Creo que eso es la patria en términos de matria, que involucra esa participación compartida, uniéndonos también en tiempos difíciles. Parte de la belleza que nos dio esta tierra son estas melodías hermosas; «Coronados…» de algún modo pretende re-apropiarla. Lo encaramos como generación, pero pensando a la vez en el trasvasamiento generacional.

-Hablando de generaciones, sabemos que en el marco de «Coronados…» llegaste a un prócer como Alejandro Medina, titular de Manal, el primer trío de blues en español del planeta, nada menos…

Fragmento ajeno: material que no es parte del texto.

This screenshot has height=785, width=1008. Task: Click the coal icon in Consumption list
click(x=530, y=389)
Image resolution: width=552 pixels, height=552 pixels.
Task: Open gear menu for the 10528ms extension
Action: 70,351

-La idea empezó por la música; se acercaba el 9 de julio, y pensé que esa fecha merecía una canción contundente, una marcha ligada a la liberación de la patria, en sintonía con el 9 de Julio de 1816, pero también con la histórica declaración de independencia económica de Perón, en la misma fecha del año 1947. Entonces ¿Qué mejor para honrar el aniversario que la «Marcha Peronista»?

Pero eso ponía a la vez la vara muy alta. Había que llamar a un peso pesado, importante ¿Y quién mejor que el Negro Medina? Con él yo había tocado durante un par de años en un trío donde hacíamos temas de Pappo´s Blues, Manal y, sobre todo, de Aeroblues, bandas que él integró en los 70. El Negro se copó al toque. Salió de la casa y se fue caminando en plena pandemia, cuando no había otra, por Morón, a un estudio, grabó y mandó. Yo en la marchita aproveché y toqué la batería.

Después de las grabaciones originales, con el tiempo empezamos a mejorar un poco el audio. Y básicamente, porque también estaba Medina y había que estar a la altura. Gustavo «Fosforo» García (cofundador de la histórica banda Pez) tocó el bajo. La viola y los arreglos los hizo Matías Juanatey, que es bandoneonista y musicazo; un crack.

-Seguís tirando nombres de las ligas mayores y siguen pasando los meses ¿Qué más grabaron?

En agosto era el himno a San Martín, ahí lo llamé a Juan Pablo Fernández (también ex Pequeña Orquesta Reincidentes y actual Acorazado Potemkin) que lo cantó maravillosamente. Andrea Ceresole grabó el bajo, Juan Ravioli los teclados y en guitarra y arreglos estuvo Saúl Díaz de Vivar.

Nos quedan pendientes canciones. En la «Marcha de San Lorenzo» iba a estar Cubero y al final no pudo. Pero ya la grabamos, así como «Evita Capitana». Ambas van a salir en próxima publicación. Después vienen el «Himno a Sarmiento» y la «Marcha de Malvinas», que están en carpeta junto con dos más para llegar a diez y sacar el disco. Quiero hacerlo porque creo que esta música y estas letras nos definen en cuanto historia pero también nos proyectan al futuro. Defender la belleza es, de alguna manera, nuestra militancia: Unidos o dominados, también en defensa de la belleza.